WHAT IS NEEDED:
Find the number of lines below in which the word "Bundesliga" appears, and write that number only.

Start of AVAILABLE DATA

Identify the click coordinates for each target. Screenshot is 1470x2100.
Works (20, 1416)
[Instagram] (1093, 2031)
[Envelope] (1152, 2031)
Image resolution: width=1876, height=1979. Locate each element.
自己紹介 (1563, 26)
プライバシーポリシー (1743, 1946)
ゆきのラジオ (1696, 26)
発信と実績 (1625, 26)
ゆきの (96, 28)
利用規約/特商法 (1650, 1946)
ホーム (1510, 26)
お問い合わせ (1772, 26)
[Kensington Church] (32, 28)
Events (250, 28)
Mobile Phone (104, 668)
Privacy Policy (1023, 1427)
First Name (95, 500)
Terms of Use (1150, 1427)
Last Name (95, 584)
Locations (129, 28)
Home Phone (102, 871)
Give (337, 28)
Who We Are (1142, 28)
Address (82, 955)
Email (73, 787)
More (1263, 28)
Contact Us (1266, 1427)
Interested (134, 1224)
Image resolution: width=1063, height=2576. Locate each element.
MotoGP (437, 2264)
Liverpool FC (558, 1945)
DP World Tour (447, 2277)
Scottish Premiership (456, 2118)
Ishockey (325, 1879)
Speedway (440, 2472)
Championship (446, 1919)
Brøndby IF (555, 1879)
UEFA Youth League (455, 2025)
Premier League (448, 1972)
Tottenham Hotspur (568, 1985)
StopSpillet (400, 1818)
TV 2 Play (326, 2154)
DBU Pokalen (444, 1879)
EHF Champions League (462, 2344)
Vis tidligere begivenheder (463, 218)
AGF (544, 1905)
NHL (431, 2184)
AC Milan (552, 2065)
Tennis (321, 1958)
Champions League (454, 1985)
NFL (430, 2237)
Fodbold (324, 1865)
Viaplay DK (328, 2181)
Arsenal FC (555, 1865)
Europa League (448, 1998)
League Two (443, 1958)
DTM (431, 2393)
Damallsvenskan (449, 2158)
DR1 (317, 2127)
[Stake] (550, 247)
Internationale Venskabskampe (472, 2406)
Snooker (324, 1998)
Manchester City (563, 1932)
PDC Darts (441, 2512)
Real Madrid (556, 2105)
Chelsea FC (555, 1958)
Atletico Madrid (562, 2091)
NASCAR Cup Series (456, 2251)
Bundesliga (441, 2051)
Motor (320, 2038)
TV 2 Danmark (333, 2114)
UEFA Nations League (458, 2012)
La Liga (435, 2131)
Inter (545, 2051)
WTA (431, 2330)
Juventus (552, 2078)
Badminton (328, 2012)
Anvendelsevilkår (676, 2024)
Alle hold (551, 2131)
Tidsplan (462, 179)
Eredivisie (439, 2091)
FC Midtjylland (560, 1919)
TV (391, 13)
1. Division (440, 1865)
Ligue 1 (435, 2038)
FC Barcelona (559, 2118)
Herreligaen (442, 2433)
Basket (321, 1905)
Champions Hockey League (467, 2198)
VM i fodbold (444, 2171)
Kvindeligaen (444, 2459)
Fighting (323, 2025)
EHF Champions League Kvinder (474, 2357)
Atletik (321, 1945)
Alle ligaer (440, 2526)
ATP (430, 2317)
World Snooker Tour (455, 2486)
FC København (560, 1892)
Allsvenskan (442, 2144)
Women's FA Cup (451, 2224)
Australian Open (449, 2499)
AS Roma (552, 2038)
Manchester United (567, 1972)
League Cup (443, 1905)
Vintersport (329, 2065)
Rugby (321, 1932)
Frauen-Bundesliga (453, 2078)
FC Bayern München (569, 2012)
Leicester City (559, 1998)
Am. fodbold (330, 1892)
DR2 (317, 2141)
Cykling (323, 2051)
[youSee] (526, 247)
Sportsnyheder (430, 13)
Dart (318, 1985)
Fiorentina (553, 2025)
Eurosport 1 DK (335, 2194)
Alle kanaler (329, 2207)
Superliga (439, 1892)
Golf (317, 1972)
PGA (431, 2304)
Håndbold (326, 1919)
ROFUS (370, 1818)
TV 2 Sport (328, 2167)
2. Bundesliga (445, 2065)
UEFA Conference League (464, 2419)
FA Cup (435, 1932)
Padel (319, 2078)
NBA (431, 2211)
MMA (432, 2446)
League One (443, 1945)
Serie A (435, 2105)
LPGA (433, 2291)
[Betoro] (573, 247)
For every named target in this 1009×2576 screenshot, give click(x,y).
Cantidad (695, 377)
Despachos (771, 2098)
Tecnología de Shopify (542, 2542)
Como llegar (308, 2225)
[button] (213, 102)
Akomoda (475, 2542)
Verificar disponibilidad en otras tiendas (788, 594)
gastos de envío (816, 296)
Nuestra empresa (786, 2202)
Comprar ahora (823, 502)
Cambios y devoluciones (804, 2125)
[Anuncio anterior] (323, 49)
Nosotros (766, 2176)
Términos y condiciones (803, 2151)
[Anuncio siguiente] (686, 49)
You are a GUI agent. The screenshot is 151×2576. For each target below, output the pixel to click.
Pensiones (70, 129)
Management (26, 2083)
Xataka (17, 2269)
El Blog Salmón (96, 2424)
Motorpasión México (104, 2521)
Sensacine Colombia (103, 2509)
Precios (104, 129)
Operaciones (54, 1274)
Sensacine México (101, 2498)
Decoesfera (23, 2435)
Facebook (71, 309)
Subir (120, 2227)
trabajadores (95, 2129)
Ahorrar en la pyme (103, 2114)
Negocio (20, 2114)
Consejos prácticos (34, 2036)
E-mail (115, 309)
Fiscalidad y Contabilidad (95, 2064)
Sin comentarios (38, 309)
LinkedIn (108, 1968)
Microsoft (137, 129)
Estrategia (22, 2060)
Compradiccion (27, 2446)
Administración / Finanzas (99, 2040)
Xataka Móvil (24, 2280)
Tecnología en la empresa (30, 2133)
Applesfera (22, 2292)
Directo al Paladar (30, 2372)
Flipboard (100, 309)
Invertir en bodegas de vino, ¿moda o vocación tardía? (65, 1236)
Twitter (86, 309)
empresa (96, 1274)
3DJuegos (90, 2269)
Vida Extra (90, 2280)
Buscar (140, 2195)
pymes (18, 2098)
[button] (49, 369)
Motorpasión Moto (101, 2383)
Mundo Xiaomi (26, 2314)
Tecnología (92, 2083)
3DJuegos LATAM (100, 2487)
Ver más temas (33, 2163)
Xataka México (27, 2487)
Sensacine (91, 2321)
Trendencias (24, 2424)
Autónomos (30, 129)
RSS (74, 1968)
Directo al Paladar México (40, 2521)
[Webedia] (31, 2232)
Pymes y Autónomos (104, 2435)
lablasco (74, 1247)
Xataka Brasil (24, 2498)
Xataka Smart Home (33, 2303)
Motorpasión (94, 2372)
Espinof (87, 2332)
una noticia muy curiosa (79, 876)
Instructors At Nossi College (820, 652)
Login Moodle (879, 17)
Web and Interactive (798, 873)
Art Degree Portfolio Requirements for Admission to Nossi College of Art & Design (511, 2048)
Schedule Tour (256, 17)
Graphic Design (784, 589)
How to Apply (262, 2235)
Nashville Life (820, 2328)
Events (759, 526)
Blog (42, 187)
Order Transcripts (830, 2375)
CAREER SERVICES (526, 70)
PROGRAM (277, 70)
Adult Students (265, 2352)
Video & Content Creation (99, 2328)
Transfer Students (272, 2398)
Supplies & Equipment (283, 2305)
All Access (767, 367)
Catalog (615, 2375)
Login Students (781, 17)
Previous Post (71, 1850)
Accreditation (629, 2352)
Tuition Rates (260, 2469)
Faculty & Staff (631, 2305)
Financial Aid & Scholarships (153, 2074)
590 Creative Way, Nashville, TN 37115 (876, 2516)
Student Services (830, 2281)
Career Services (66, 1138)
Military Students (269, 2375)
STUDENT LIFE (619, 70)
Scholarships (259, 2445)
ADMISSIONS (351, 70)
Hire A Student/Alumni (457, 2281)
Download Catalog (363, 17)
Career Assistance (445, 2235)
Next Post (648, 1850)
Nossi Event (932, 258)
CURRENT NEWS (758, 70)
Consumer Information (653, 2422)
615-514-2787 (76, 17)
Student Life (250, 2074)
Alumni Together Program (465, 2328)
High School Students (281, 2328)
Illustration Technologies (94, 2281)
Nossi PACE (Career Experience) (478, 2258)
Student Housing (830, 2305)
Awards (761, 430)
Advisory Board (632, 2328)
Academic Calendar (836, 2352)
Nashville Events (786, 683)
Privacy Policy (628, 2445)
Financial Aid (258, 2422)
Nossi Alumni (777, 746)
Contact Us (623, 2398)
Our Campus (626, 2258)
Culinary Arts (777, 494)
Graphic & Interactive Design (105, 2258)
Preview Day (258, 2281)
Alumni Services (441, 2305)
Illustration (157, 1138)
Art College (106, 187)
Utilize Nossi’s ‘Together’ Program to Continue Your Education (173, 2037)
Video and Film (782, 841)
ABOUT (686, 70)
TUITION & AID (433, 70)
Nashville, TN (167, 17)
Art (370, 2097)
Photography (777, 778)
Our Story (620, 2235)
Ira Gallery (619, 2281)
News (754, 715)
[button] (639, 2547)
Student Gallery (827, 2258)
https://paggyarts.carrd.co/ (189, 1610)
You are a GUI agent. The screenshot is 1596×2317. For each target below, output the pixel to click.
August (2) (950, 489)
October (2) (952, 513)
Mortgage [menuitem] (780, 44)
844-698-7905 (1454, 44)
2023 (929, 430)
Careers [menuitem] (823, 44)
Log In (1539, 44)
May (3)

End of AVAILABLE DATA

EXERCISE RESPONSE:
3